[Start of section]

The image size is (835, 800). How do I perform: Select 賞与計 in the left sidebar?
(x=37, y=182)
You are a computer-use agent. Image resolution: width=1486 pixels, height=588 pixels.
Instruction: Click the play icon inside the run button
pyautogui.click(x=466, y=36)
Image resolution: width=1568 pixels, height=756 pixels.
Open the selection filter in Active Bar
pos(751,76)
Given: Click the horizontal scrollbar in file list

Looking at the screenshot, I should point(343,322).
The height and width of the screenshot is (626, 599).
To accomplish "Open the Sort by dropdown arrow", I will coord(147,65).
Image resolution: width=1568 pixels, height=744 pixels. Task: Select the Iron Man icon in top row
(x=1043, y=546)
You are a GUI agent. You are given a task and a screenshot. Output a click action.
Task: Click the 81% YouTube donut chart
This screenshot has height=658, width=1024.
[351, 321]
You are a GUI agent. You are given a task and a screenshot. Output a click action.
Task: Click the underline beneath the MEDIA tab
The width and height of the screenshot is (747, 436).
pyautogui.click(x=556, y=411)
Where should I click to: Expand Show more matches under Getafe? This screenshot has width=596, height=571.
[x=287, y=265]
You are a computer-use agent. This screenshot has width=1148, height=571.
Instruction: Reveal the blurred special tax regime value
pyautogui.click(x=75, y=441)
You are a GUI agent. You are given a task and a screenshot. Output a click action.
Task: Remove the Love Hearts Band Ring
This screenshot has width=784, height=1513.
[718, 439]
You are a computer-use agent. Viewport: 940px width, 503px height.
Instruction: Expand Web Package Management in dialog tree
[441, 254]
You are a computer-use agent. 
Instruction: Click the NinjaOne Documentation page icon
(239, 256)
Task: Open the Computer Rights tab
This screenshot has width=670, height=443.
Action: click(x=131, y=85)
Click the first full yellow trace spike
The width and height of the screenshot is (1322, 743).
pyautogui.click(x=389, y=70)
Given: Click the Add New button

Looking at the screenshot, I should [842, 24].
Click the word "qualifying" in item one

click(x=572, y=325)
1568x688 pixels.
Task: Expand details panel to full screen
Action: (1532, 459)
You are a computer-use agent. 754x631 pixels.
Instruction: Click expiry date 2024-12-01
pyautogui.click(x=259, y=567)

[End of section]

YOUR TASK:
Reproduce every entry above. Make each line identical to the original.

COMPLETED TASK:
The image size is (835, 800). How do I perform: Select 賞与計 in the left sidebar?
(x=37, y=182)
You are a computer-use agent. Image resolution: width=1486 pixels, height=588 pixels.
Instruction: Click the play icon inside the run button
pyautogui.click(x=466, y=36)
Image resolution: width=1568 pixels, height=756 pixels.
Open the selection filter in Active Bar
pos(751,76)
Given: Click the horizontal scrollbar in file list

Looking at the screenshot, I should point(343,322).
The height and width of the screenshot is (626, 599).
To accomplish "Open the Sort by dropdown arrow", I will coord(147,65).
Image resolution: width=1568 pixels, height=744 pixels. Task: Select the Iron Man icon in top row
(x=1043, y=546)
You are a GUI agent. You are given a task and a screenshot. Output a click action.
Task: Click the 81% YouTube donut chart
This screenshot has height=658, width=1024.
[351, 321]
You are a GUI agent. You are given a task and a screenshot. Output a click action.
Task: Click the underline beneath the MEDIA tab
The width and height of the screenshot is (747, 436).
pyautogui.click(x=556, y=411)
Where should I click to: Expand Show more matches under Getafe? This screenshot has width=596, height=571.
[x=287, y=265]
You are a computer-use agent. This screenshot has width=1148, height=571.
Instruction: Reveal the blurred special tax regime value
pyautogui.click(x=75, y=441)
You are a GUI agent. You are given a task and a screenshot. Output a click action.
Task: Remove the Love Hearts Band Ring
This screenshot has width=784, height=1513.
[718, 439]
You are a computer-use agent. Viewport: 940px width, 503px height.
Instruction: Expand Web Package Management in dialog tree
[441, 254]
You are a computer-use agent. 
Instruction: Click the NinjaOne Documentation page icon
(239, 256)
Task: Open the Computer Rights tab
This screenshot has width=670, height=443.
Action: click(x=131, y=85)
Click the first full yellow trace spike
The width and height of the screenshot is (1322, 743).
pyautogui.click(x=389, y=70)
Given: Click the Add New button

Looking at the screenshot, I should [842, 24].
Click the word "qualifying" in item one

click(x=572, y=325)
1568x688 pixels.
Task: Expand details panel to full screen
Action: (1532, 459)
You are a computer-use agent. 754x631 pixels.
Instruction: Click expiry date 2024-12-01
pyautogui.click(x=259, y=567)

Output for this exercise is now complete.